Years passed as I gained knowledge and experience to start building my own life, my own home, like the one into which I was born. But the world never gave me rest, better to say that I never gave the world any rest as I furiously gathered memories to keep me warm one day, until the day I realized that I was aging.

Those years that passed escaped my gaze, and now lived only in my mind. Struck low early from dubious escapades and naïve desires, illness found me and brought me back to my country to bind my hands in servility, to scratch out a means of survival. I struggled with a lackluster attitude until I was needed back with my aged parents who were dealing with accumulating health concerns. I gave up any belongings that I couldn’t pack into a van and drove non-stop for a day and night.
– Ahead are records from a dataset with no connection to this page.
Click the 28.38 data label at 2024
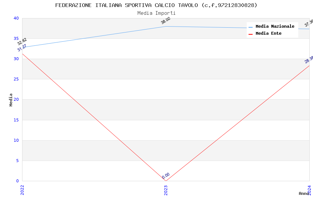The height and width of the screenshot is (203, 313). pos(309,60)
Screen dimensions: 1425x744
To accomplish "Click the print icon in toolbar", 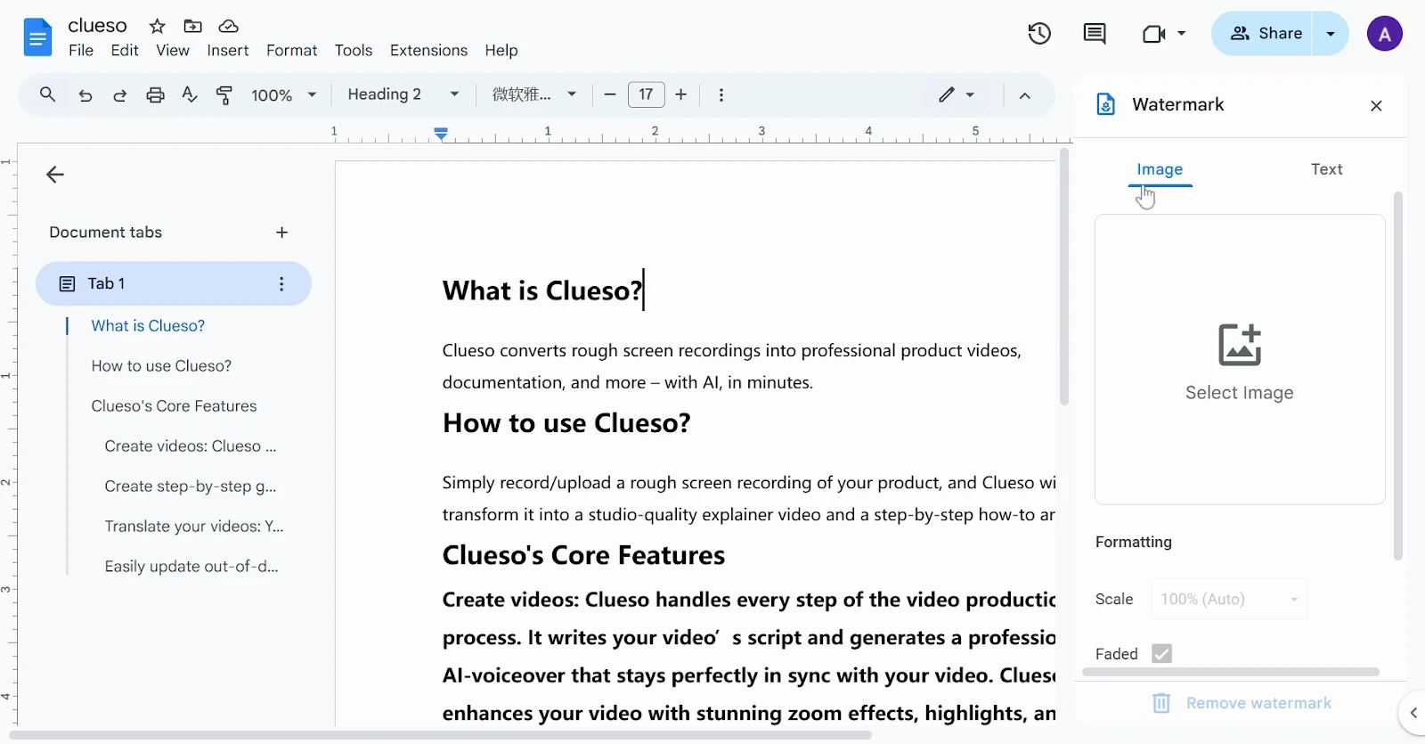I will 155,94.
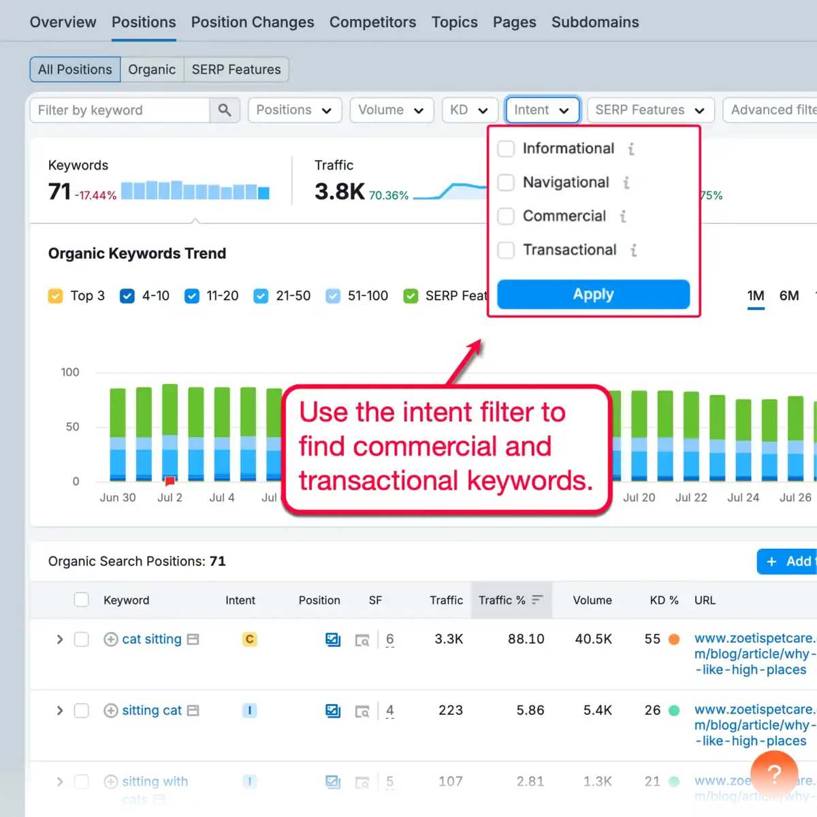Click the plus icon to add cat sitting
Screen dimensions: 817x817
[x=111, y=639]
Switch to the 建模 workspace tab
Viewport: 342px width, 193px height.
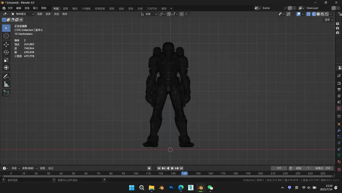pos(66,9)
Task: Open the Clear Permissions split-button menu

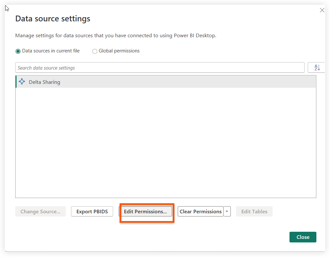Action: tap(227, 211)
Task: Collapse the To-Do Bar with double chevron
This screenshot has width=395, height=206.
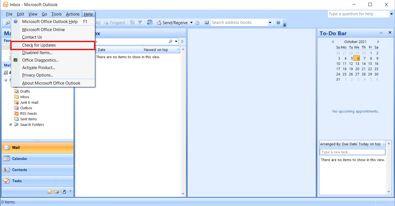Action: point(381,33)
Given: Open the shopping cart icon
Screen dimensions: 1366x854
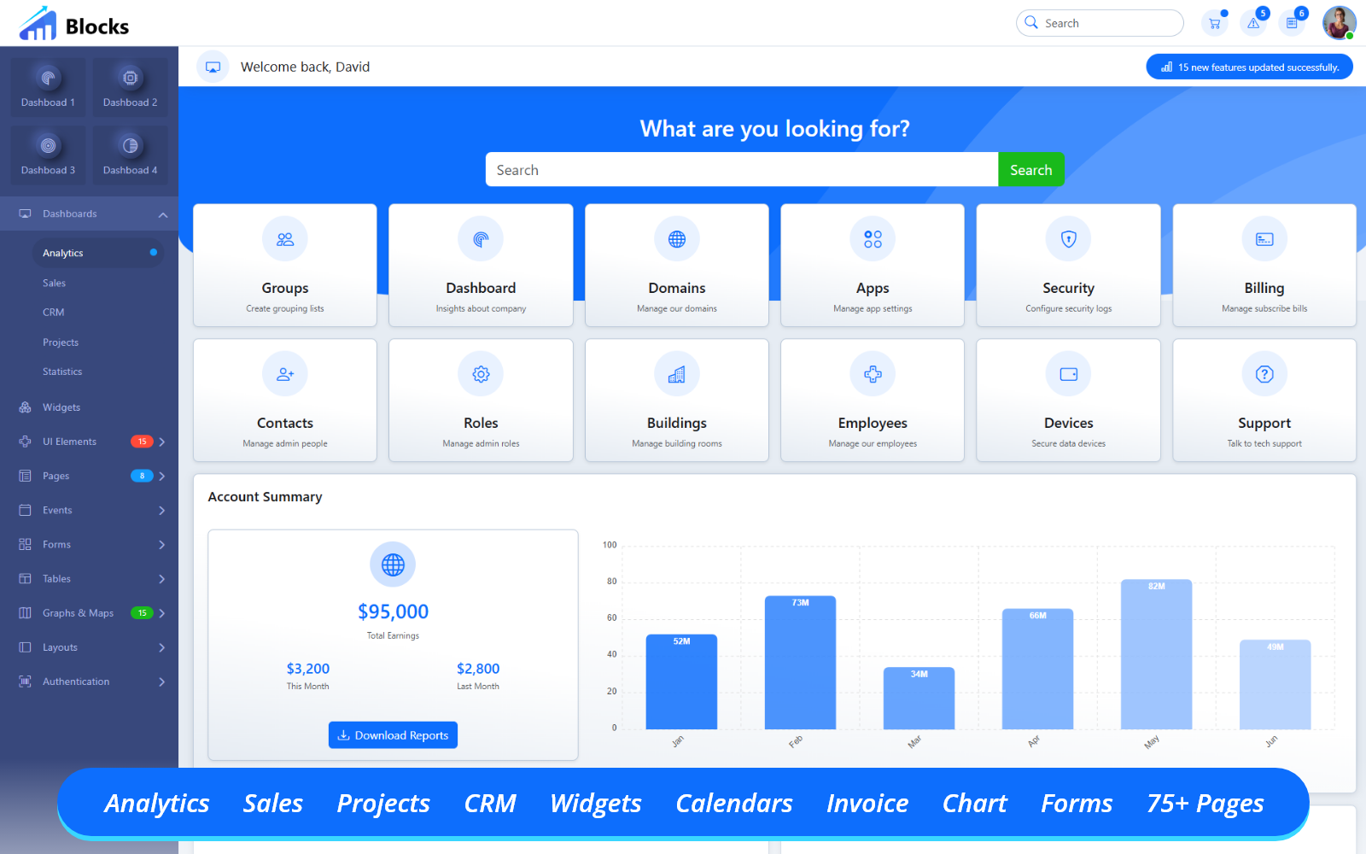Looking at the screenshot, I should 1214,23.
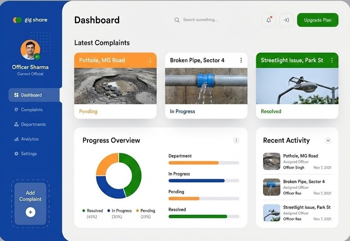This screenshot has width=350, height=241.
Task: Go to Departments in the sidebar
Action: pyautogui.click(x=33, y=125)
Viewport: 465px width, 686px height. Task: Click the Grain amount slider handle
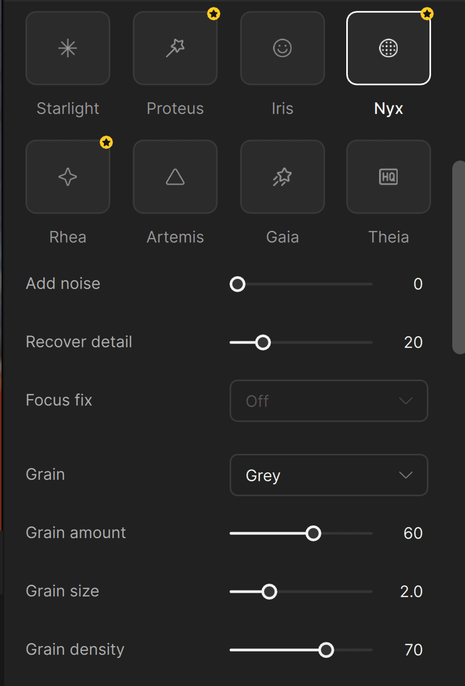coord(314,533)
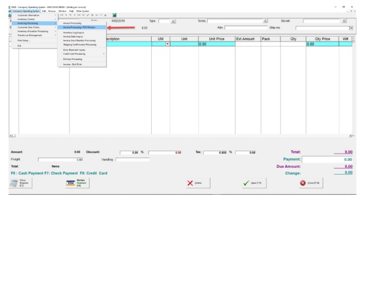Click the horizontal scrollbar right arrow
Image resolution: width=365 pixels, height=282 pixels.
coord(350,136)
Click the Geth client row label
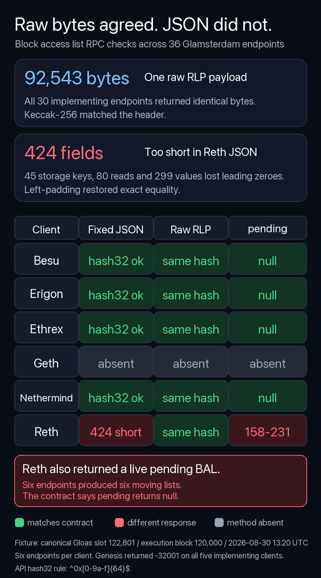This screenshot has width=321, height=578. click(46, 362)
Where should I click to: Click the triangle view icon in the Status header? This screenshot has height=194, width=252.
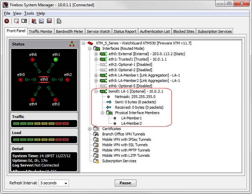(x=72, y=44)

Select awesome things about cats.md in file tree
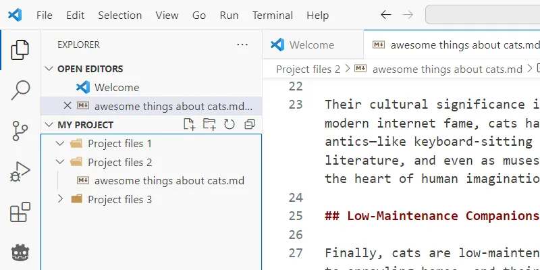[169, 181]
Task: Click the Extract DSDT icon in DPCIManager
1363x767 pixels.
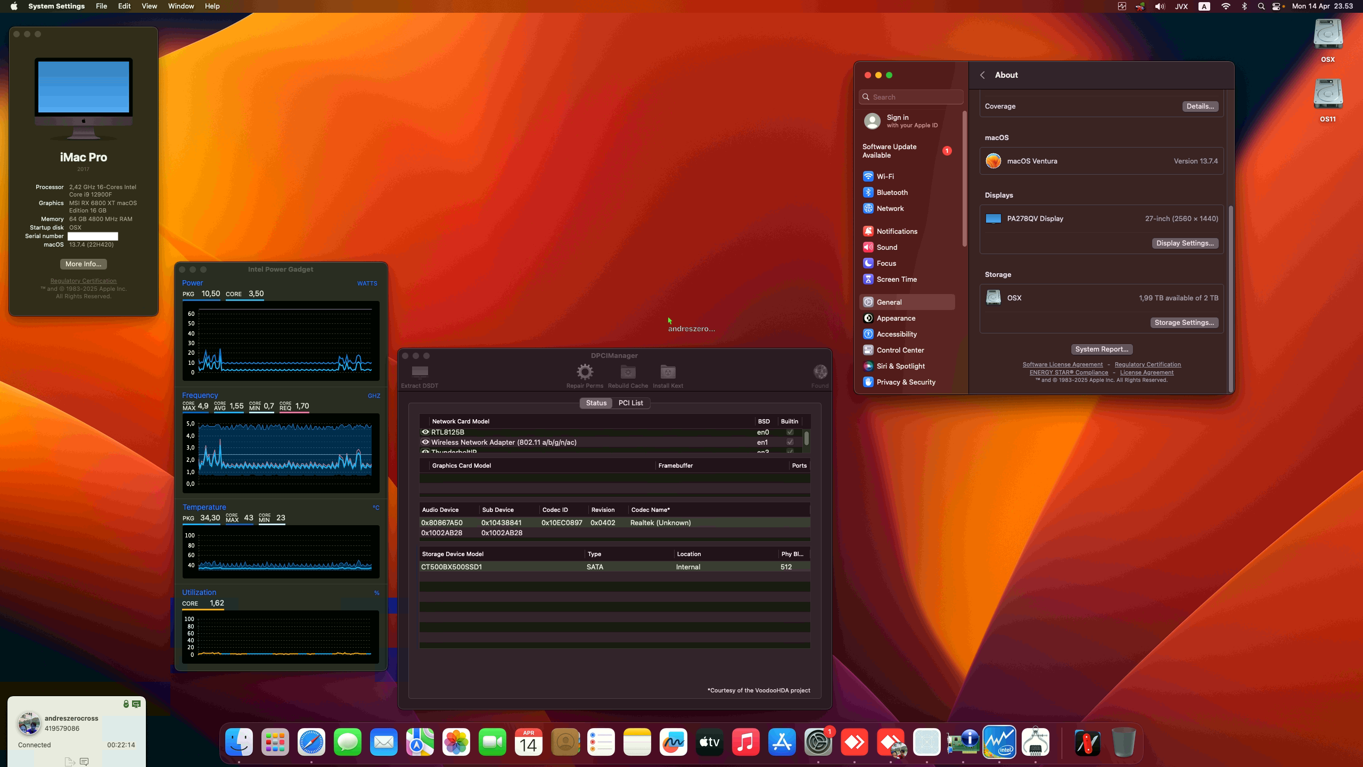Action: click(x=420, y=373)
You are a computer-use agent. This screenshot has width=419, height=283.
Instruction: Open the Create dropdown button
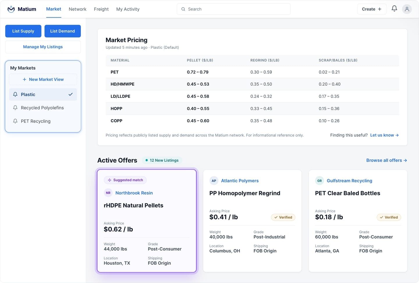pyautogui.click(x=372, y=9)
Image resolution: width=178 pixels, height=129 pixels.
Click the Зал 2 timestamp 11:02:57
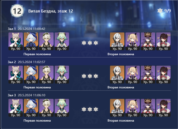click(x=32, y=62)
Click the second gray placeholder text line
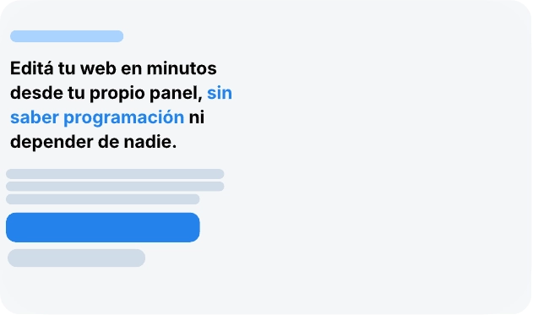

It was a bittersweet homecoming seeing the end written on the crags of my loved ones, restricted in body and action, but their eternal spirit still shining through with every blink of time. My father lasted several months living through a medically laden road scattered with shards of glass that shredded his will and cut him down to a dwindling bag of flesh. One day, the heart that gave freely, took freely his remaining moments in this world. So starts the end of my world, the first etched name on the family headstone.

My elder mother could not stay alone in our home without help, so I stayed and stayed, and stayed. Over the years the house also aged, as did I without realizing it because time was devoted to my mother’s health, mine coming second, coming last. Fixing what I could and having some repairs done with the little savings shored up over the years evaporated quickly on one fixed income. My job was my mother, and it was becoming twenty-four/seven. A true labor of love, but one that was cracking the hard shell that I erected for survival.

“We should get that awning fixed, son.”

“I’ll get to that someday.”

Picking the most urgent major repair, one year at a time as money would allow. Mother came first, her health, her happiness. Cosmetic repairs were done outside and inside our home. Like magic all seemed good, just don’t look under the dust or rust as the car chugged along year to year. Low mileage, but wear and tear, bringing it to a negative value, but still of value as long as the rusted gas line didn’t spring a leak, then it would be a write-off.

“That window is leaking a bit.”

“Yes, Mom and the plaster is cracking. I know. I’ll get to that someday.”

Those cracks in Mother’s room need a few days to fix that can’t be done while she needs that room every day. So I wait, not asking myself too deeply what I am waiting for.

The garage door required acrobatics to dangerously open and close it. I know I know, I know that it will be over $3,000 that we can’t afford right now as Mom needs more care and attention.

Even though she is a tough-as-nails veteran from WWII, time is chipping away at her granite stature day by day. Fifteen years passed under my untrained care, leaving her close to one hundred with a clear mind and wicked wit, still making sure I dressed warmly before I went out for groceries or that I put sunscreen on to avoid the skin cancer that was spreading noticeably on my nose.

Still, days passed in a numbing succession of fragility, my mind wearing down, spirit shriveling, body suffering.

Then the last ride of which I was unaware heading out the door, where sirens bled red, wailing their destination, Death impatient, being kept waiting too long, tailing us and gaining ground.

The time suffering in the hospital laid Mom so low that I could no longer reach her, or feel her touch, only my tears splashing on the headstone now mattered, my heart shredding, suddenly alone, left to face a place that was once a home, that no longer exists.

Now I go back to that empty house with a spirit, broken.

“I know, I know. I’ll fix that someday…. or not.”